Implementation details
Refer to these implementation and configuration details for your time series experiment.
- Time series stages for processing an experiment.
- Time series optimizing metrics for tuning your pipelines.
- Time series algorithms for building the pipelines.
- Supported date and time formats.
Time series stages
An AutoAI time series experiment includes these stages when an experiment runs:
Stage 1: Initialization
The initialization stage processes the training data, in this sequence:
- Load the data
- Split the data set L into training data T and holdout data H
- Set the validation, timestamp column handling, and lookback window generation.
Notes:
- The training data (T) is equal to the data set (L) minus the holdout (H). When you configure the experiment, you can adjust the size of the holdout data. By default, the size of the holdout data is 20 steps.
- You can optionally specify the timestamp column.
- By default, a lookback window is generated automatically by detecting the seasonal period by using signal processing method. However, if you have an idea of an appropriate lookback window, you can specify the value directly.
Stage 2: Pipeline selection
The pipeline selection step uses an efficient method called T-Daub (Time Series Data Allocation Using Upper Bounds). The method selects pipelines by allocating more training data to the most promising pipelines, while allocating less training data to unpromising pipelines. In this way, not all pipelines see the complete set of data, and the selection process is typically faster. The following steps describe the process overview:
- All pipelines are sequentially allocated several small subsets of training data. The latest data is allocated first.
- Each pipeline is trained on every allocated subset of training data and evaluated with testing data (holdout data).
- A linear regression model is applied to each pipeline by using the data set described in the previous step.
- The accuracy score of the pipeline is projected on the entire training data set. This method results in a data set containing the accuracy and size of allocated data for each pipeline.
- The best pipeline is selected according to the projected accuracy and allotted rank 1.
- More data is allocated to the best pipeline. Then, the projected accuracy is updated for the other pipelines.
- The prior two steps are repeated until the top N pipelines are trained on all the data.
Stage 3: Model evaluation
In this step, the winning pipelines N are retrained on the entire training data set T. Further, they are evaluated with the holdout data H.

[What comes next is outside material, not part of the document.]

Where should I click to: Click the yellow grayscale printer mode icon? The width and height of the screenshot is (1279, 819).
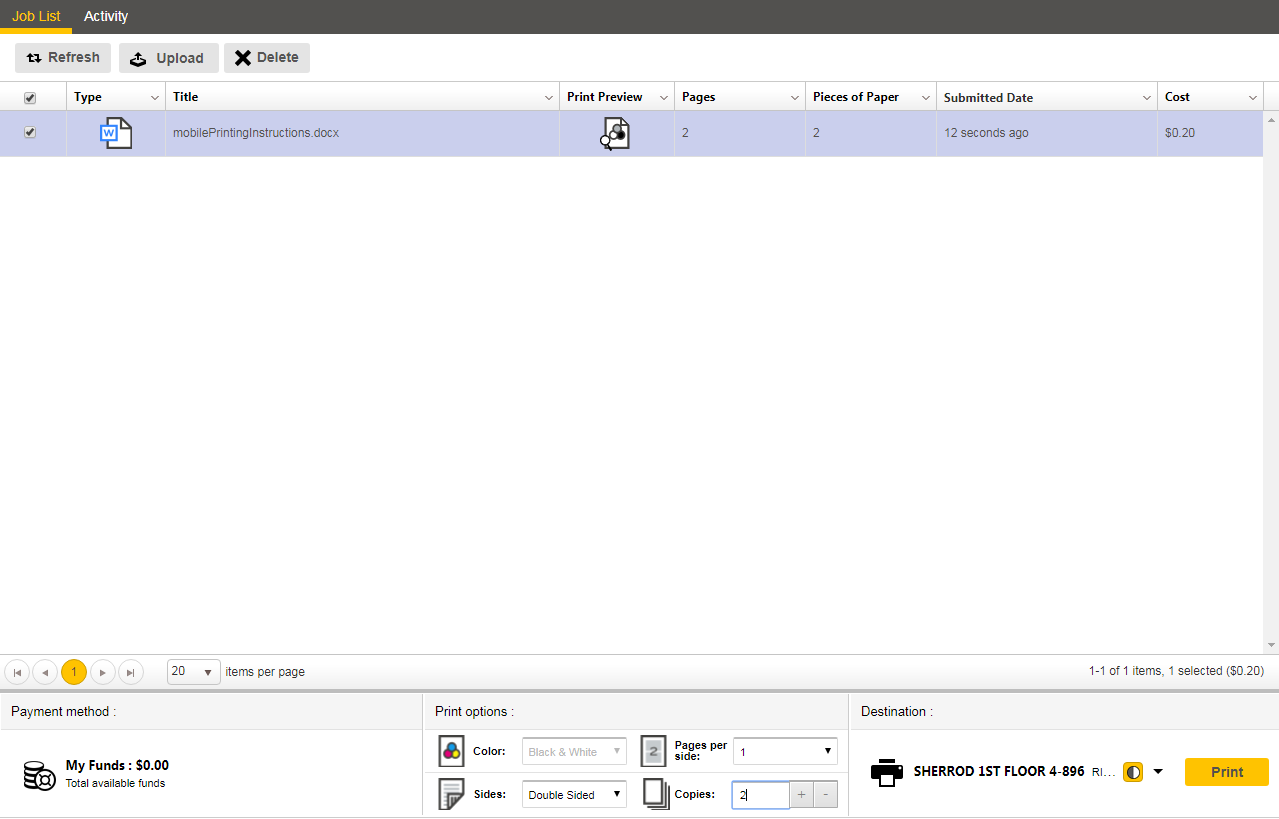(1133, 772)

Stage 4: Final pipeline generation
In this step, the winning pipelines are retrained on the entire data set (L) and generated as the final pipelines.
As the retraining of each pipeline completes, the pipeline is posted to the leaderboard. You can select to inspect the pipeline details or save the pipeline as a model.
Stage 5: Backtest
In the final step, the winning pipelines are retrained and evaluated by using the backtest method. The following steps describe the backtest method:
- The training data length is determined based on the number of backtests, gap length, and holdout size. To learn more about these parameters, see Building a time series experiment.
- Starting from the oldest data, the experiment is trained by using the training data.
- Further, the experiment is evaluated on the first validation data set. If the gap length is non-zero, any data in the gap is skipped over.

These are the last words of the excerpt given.